Thread: Fstream.read unicode file

  1. #1
    Registered User
    Join Date
    Dec 2007
    Posts
    932

    Fstream.read unicode file

    1. If I open a unicode file with notepad, I get: "Package Requires Reboot = no".

    But If I read it with fstream, I get: "P a c k a g e R e q u i r e s R e b o o t = n o".

    I found the reason and a solution for it in this article but I'm wondering if that is the right solution?

    Code:
    wstring ReadUTF16(const string & filename) { ifstream file(filename.c_str(), std::ios::binary); stringstream ss; ss << file.rdbuf() << '\0'; return wstring((wchar_t *)ss.str().c_str()); }
    http://cfc.kizzx2.com/index.php/read...-in-windows-c/

    Wouldn't this solution be faster because the '<<' operator copies byte by byte?
    Code:
    wstring ReadUTF16(char * filename)
    {
        ifstream ifs(filename, std::ios::binary);
        ifs.seekg(0, ifs.end);
        std::streampos length = ifs.tellg();
        ifs.seekg(0, ifs.beg);
      
        std::vector<char> cVec(length);
        ifs.read(&cVec[0],length);
        return wstring((wchar_t *)&cVec[0]);
    }

    2. And if I want to write a function to read both ANSI and Unicode should I check for the two first byte to know the encoding first?
    Last edited by Ducky; 03-16-2015 at 03:45 AM.
    Using Windows 10 with Code Blocks and MingW.

  2. #2
    Registered User
    Join Date
    May 2014
    Posts
    121
    If the text file contains UTF-16 code points then the correct solution is to use functions that read wchar_t data (wchar_t is 16 bits on Windows).

    You can use wifstream instead of ifstream.

  3. #3
    Registered User
    Join Date
    Dec 2007
    Posts
    932
    So I determine first the encoding of the file and then I open it up with fstream or wfstream accordingly?

    And then I use wcstombs(str, wstr, sizeof(str)); to translate it to ANSI?
    Using Windows 10 with Code Blocks and MingW.

  4. #4
    Registered User
    Join Date
    May 2014
    Posts
    121
    Quote Originally Posted by Ducky View Post
    So I determine first the encoding of the file and then I open it up with fstream or wfstream accordingly?
    Determining the encoding of a file is not easy.
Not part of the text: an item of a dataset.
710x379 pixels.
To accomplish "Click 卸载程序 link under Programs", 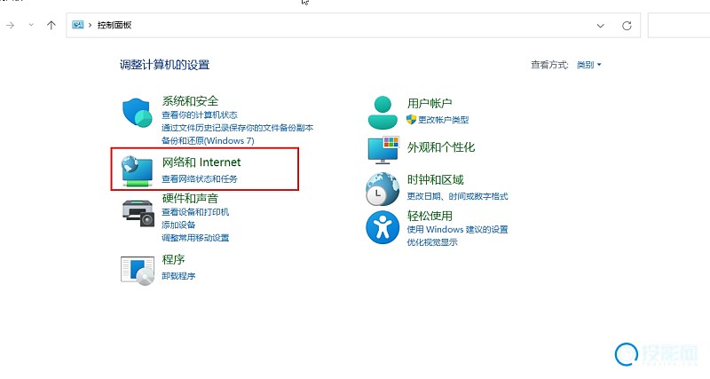I will pos(178,276).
There are functions in Windows that can allow you to detect the encoding/code page through statistical analysis of the text file but in general you shouldn't try to detect that at all. Most programs simply go with whatever encoding/code page that is the default for the system if the encoding is unknown and then allow the user to manually reload the file with the correct encoding if needed.
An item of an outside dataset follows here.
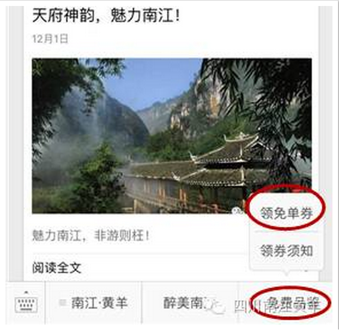Click the WeChat logo watermark in bottom bar
Screen dimensions: 339x330
click(215, 306)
    Quote Originally Posted by Ducky View Post
    And then I use wcstombs(str, wstr, sizeof(str)); to translate it to ANSI?
    If the text file contains Unicode characters outside of the ASCII range then it doesn't make any sense to convert the text to ASCII since those characters can't be represented as ASCII. Use WideCharToMultiByte and specify UTF-8 as the CodePage argument if you want the text as a sequence of 8 bit code points. UTF-8 is compatible with ASCII so if you know that your text file only contains characters from the ASCII set then you can treat the UTF-8 string you get from WideCharToMultiByte as ASCII.

  5. #5
    C++まいる!Cをこわせ!
    Join Date
    Oct 2007
    Location
    Inside my computer
    Posts
    24,654
    Quote Originally Posted by Ducky View Post
    1. If I open a unicode file with notepad, I get: "Package Requires Reboot = no".
    If the file is in UTF-16, then each character takes up at least two bytes, where for every character in the ASCII set is the same in the unicode set except the second byte is 0. So that explains why.

    >>char * filename
    Don't use char* for string literals! Use std::string.
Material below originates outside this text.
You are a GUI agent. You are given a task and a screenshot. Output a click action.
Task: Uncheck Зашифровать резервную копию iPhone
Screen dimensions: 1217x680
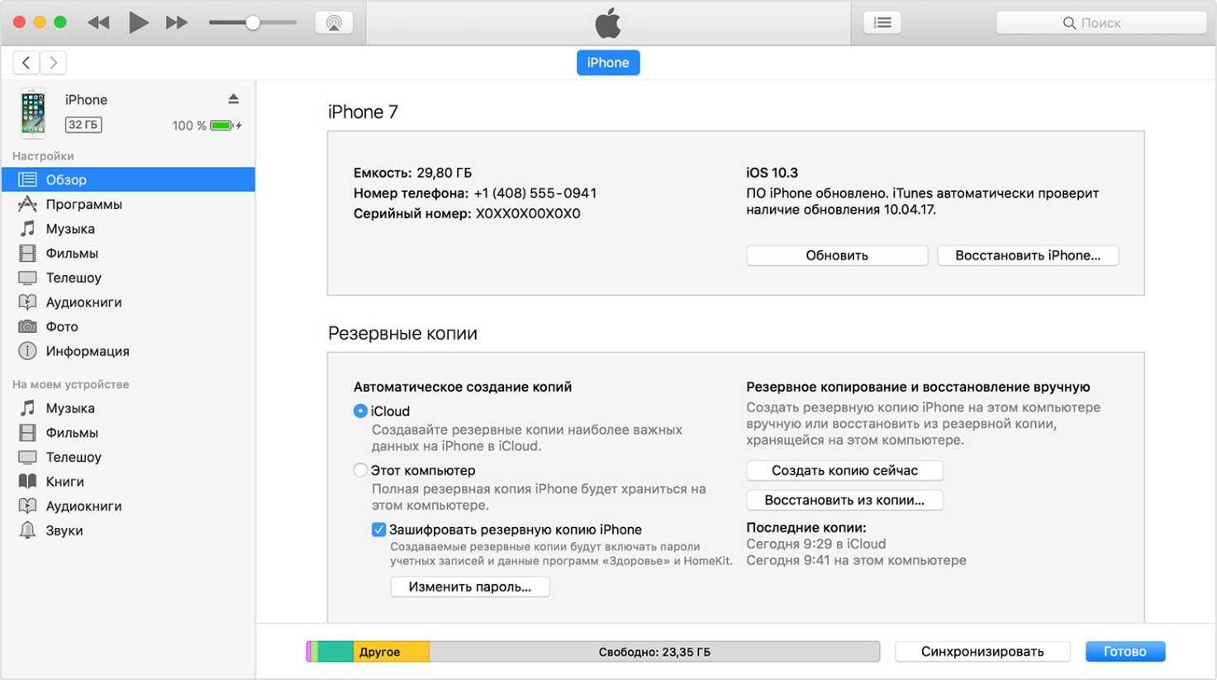378,530
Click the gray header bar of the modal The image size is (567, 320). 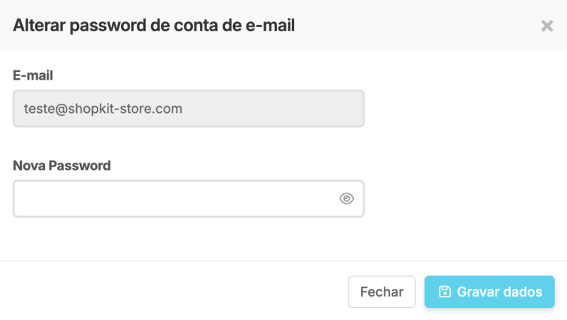[284, 26]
    Quote Originally Posted by Ducky View Post
    2. And if I want to write a function to read both ANSI and Unicode should I check for the two first byte to know the encoding first?
    Quote Originally Posted by Ducky View Post
    So I determine first the encoding of the file and then I open it up with fstream or wfstream accordingly?
    All files don't have encoding information. Files written in linux are very often UTF-8 without any byte marker indicating that it's unicode. Indeed, this is actually the recommended way, so determining the encoding is not always easy.

    Quote Originally Posted by Ducky View Post
    And then I use wcstombs(str, wstr, sizeof(str)); to translate it to ANSI?
    Never use ANSI. Use UTF-8 internally and store it in a std::string. I've got code to convert between ANSI <--> Unicode, as well as UTF8 <--> UTF16. I can share it if you're interested.
    Quote Originally Posted by Adak View Post
    io.h certainly IS included in some modern compilers. It is no longer part of the standard for C, but it is nevertheless, included in the very latest Pelles C versions.
    Quote Originally Posted by Salem View Post
    You mean it's included as a crutch to help ancient programmers limp along without them having to relearn too much.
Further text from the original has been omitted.